_PROBLEM TO WORK ON_. Could you report every line from the entries that includes the word "heading"?

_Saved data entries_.

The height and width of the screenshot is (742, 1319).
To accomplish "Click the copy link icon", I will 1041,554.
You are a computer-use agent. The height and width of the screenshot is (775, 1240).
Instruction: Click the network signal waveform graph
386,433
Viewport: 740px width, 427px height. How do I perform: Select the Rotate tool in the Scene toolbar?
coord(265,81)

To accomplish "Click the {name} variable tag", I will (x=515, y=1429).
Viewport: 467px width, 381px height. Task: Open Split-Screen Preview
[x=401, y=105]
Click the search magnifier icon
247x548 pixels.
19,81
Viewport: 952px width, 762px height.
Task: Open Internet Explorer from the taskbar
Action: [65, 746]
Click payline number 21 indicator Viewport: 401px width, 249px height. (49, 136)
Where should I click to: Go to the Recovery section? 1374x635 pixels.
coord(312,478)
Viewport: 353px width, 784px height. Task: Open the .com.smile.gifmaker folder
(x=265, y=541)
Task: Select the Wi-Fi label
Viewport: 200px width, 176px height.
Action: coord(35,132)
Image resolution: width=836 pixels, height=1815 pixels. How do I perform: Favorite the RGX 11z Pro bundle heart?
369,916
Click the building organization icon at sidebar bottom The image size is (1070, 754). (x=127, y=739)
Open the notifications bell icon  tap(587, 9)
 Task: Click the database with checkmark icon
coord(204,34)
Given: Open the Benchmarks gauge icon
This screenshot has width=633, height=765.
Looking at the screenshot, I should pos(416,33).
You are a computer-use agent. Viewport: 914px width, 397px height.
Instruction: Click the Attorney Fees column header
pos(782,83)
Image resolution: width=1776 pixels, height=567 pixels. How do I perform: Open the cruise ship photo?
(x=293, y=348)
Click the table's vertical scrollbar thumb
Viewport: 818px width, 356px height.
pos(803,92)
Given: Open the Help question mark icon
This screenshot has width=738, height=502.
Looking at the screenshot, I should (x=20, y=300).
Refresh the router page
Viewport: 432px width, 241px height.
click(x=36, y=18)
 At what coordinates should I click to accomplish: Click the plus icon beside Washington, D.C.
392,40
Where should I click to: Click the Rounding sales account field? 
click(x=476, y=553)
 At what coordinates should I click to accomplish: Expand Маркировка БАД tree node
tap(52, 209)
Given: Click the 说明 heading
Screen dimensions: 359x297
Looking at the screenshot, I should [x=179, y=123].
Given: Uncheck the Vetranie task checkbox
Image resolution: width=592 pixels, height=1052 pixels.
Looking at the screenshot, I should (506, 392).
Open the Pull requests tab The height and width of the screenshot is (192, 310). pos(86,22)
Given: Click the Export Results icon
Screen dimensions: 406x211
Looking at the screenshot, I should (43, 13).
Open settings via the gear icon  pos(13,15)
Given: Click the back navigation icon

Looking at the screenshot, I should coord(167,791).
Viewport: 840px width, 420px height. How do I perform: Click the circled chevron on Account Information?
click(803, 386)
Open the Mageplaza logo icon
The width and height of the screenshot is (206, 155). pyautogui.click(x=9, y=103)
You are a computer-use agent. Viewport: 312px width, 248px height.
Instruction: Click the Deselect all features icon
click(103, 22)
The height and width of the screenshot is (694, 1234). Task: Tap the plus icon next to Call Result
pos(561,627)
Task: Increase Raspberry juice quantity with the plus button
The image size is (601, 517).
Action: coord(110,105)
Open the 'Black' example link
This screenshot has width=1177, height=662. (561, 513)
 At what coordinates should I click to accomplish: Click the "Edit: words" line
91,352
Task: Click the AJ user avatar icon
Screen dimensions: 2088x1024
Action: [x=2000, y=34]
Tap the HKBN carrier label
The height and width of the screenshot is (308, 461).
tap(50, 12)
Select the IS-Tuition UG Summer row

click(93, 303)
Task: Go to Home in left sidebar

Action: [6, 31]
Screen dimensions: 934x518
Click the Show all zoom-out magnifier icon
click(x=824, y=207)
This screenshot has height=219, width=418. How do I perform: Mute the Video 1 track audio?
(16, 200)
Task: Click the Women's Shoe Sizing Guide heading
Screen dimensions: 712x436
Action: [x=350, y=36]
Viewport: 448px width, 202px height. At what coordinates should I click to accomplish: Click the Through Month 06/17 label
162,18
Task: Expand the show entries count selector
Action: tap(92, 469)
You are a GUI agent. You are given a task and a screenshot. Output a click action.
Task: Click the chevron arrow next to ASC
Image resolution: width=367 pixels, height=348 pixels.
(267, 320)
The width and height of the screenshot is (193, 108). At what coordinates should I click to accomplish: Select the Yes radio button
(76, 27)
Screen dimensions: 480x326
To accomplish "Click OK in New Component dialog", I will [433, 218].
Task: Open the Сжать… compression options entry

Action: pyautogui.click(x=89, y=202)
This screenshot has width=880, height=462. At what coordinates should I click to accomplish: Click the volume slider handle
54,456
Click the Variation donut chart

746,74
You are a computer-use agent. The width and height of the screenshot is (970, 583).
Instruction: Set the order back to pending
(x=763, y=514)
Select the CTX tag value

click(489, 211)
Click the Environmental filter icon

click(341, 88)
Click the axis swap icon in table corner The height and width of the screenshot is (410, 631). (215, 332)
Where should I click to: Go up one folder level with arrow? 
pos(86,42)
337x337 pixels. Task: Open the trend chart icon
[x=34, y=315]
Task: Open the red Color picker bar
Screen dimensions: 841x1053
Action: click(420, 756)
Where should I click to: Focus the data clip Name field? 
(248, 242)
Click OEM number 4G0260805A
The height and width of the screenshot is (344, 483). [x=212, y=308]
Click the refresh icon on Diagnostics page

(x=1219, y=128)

_TASK OUTPUT_.
Given: Click the 说明 heading
Task: Click the Women's Shoe Sizing Guide heading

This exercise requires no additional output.